Nurse staffing app connectRN has raised $76 million to scale its tech-enabled platform, the company announced this week.
The app connects nurses and aides with flexible shift offerings as well as career development resources to empower them in community with their peers, the company said in a statement.
The total funding amount blows the company’s previous rounds out of the water—previously, its largest publicly announced round came in at $8.5 million in 2018.
Founded in 2014, the Waltham, Massachusetts-based company has now raised over $100 million to date.
“Nursing is the backbone of the healthcare system, and nurses and aides deserve a responsive community that empowers them to access supportive resources, provides greater flexibility to pursue new work opportunities and allows more control over their careers,” said Maddie Thoms, chief operating officer of connectRN. “We built the connectRN platform to be this solution, a digital community to connect nurses and aides with work opportunities whenever, wherever and however they choose.”
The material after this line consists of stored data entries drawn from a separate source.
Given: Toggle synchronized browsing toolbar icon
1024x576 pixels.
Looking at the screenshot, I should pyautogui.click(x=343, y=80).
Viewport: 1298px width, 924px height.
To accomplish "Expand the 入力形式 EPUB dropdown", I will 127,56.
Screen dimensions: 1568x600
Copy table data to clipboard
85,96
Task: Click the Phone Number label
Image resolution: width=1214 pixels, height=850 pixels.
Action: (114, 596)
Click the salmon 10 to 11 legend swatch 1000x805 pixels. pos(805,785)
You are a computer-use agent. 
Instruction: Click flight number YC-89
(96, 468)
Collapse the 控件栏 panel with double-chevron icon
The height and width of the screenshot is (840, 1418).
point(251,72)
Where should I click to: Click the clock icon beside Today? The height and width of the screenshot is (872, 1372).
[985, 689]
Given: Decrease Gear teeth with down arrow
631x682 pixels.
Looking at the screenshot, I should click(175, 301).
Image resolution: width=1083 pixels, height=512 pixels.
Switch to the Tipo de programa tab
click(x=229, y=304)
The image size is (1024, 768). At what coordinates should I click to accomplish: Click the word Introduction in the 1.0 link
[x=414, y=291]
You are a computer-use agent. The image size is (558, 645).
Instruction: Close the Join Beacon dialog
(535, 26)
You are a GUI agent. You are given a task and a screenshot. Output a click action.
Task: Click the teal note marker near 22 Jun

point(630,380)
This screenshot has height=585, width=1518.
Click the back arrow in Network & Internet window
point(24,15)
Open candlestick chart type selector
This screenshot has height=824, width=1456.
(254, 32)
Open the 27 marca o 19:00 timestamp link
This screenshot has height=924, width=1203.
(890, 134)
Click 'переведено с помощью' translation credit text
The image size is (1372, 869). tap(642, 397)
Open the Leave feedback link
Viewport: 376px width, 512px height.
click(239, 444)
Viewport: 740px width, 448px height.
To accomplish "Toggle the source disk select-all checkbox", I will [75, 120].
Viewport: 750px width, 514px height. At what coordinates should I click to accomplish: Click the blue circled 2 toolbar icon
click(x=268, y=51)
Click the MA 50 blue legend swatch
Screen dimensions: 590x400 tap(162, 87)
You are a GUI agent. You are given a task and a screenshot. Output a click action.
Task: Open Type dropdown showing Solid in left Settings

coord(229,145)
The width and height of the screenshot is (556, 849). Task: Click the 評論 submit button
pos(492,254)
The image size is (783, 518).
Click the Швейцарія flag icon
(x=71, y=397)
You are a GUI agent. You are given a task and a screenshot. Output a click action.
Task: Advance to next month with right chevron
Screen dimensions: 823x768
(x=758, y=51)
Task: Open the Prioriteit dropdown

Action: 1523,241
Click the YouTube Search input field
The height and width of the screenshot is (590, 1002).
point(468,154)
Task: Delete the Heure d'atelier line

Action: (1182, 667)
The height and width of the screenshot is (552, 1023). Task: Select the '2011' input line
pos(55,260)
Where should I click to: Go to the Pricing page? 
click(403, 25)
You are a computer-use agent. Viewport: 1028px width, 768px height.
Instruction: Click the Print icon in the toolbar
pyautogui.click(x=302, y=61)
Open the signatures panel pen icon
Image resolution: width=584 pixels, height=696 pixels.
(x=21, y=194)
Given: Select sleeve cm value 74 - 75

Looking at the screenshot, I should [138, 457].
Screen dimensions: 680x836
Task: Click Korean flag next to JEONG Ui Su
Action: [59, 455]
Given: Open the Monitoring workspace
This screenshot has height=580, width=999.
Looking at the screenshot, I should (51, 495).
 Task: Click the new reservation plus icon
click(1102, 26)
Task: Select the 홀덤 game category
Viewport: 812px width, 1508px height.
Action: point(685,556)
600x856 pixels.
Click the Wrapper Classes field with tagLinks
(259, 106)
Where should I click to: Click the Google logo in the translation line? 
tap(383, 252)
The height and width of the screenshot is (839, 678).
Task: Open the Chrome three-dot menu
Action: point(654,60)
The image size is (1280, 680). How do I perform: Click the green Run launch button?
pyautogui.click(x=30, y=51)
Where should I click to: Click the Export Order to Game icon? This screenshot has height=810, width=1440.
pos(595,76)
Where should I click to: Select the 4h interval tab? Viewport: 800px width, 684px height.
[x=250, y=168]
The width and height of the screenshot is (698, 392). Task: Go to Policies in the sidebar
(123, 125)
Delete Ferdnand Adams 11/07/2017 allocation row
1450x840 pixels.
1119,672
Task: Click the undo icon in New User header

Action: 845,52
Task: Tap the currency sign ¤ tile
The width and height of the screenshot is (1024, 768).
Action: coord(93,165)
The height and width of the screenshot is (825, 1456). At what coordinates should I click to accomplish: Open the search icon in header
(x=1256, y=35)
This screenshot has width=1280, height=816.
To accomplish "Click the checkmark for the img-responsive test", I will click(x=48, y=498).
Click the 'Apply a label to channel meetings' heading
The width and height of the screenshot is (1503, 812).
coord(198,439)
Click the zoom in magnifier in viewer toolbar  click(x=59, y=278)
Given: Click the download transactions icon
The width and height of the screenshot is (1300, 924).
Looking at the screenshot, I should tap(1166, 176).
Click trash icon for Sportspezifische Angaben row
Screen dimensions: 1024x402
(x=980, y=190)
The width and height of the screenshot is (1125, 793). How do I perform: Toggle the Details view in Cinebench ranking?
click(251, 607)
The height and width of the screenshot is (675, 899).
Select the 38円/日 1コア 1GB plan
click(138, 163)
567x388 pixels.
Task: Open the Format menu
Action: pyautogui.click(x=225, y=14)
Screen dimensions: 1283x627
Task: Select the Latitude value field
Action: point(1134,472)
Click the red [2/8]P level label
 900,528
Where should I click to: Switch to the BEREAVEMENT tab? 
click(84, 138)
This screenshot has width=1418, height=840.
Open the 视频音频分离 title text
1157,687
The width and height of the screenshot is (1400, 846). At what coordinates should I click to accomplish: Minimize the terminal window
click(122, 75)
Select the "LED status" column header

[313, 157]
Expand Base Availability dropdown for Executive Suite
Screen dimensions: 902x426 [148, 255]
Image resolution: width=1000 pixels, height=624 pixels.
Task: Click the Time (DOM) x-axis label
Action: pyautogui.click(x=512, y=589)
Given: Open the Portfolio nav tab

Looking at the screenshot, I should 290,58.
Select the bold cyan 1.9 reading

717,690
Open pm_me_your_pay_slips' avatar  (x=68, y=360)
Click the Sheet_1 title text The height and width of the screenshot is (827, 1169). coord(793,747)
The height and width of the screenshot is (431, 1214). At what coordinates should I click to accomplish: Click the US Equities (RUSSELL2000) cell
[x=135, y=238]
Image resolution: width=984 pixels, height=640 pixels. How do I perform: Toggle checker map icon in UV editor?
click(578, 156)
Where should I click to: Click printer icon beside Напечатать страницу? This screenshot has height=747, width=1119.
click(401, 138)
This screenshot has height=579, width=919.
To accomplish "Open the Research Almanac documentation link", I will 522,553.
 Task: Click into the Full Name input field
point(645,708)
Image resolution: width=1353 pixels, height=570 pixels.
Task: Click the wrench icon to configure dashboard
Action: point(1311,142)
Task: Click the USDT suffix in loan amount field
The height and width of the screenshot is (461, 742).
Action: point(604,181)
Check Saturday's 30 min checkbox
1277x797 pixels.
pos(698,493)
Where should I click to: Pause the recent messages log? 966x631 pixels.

Suvretta Capital Management and Avidity Partners led the round, joined by HBM Healthcare Investments and Infinitum Asset Management, among other firms.
Home health care and hospice care provider Amedisys also participated in the round and will partner with connectRN to coordinate care in these new settings, the company said.
After nearly two years spent working in healthcare during a pandemic, nurses across the country continue to report suffering burnout.
In a recent survey of nurses and nursing students, about two-thirds of respondents shared some degree of interest in leaving the profession, and 24% said feelings of burnout fueled their job dissatisfaction.
That burnout, among other factors, has translated into mass labor shortages that are only expected to further worsen in the coming years.
A September report by Mercer projected that more than 900,000 registered nurses will permanently leave their roles over the next five years, leaving 29 states unable to respond to the demand.
The labor shortages look poised to burn into hospitals’ bottom lines over the long term as hospitals raise wages and other benefits to maintain their workforce and compete with on-demand staffing agencies.
Investors have poured millions into physician and nurse staffing startups this year in response to the crisis. Trusted Health pulled in $149 million in November; ShiftMed raised $45 million in October; Nomad Health raked in $63 million in September; and CareRev banked $50 million in April.
“There has been a tremendous need for connectRN’s solution for nurse staffing. This need was magnified, and became painfully apparent, during the pandemic. Nurses and healthcare workers deserve a central place where they can connect, engage and find competitive career opportunities,” said Amanda Birdsey-Benson, an analyst at Suvretta Capital Management. “ConnectRN has a unique tech platform that we believe has the potential to set the standard in the category going forward.”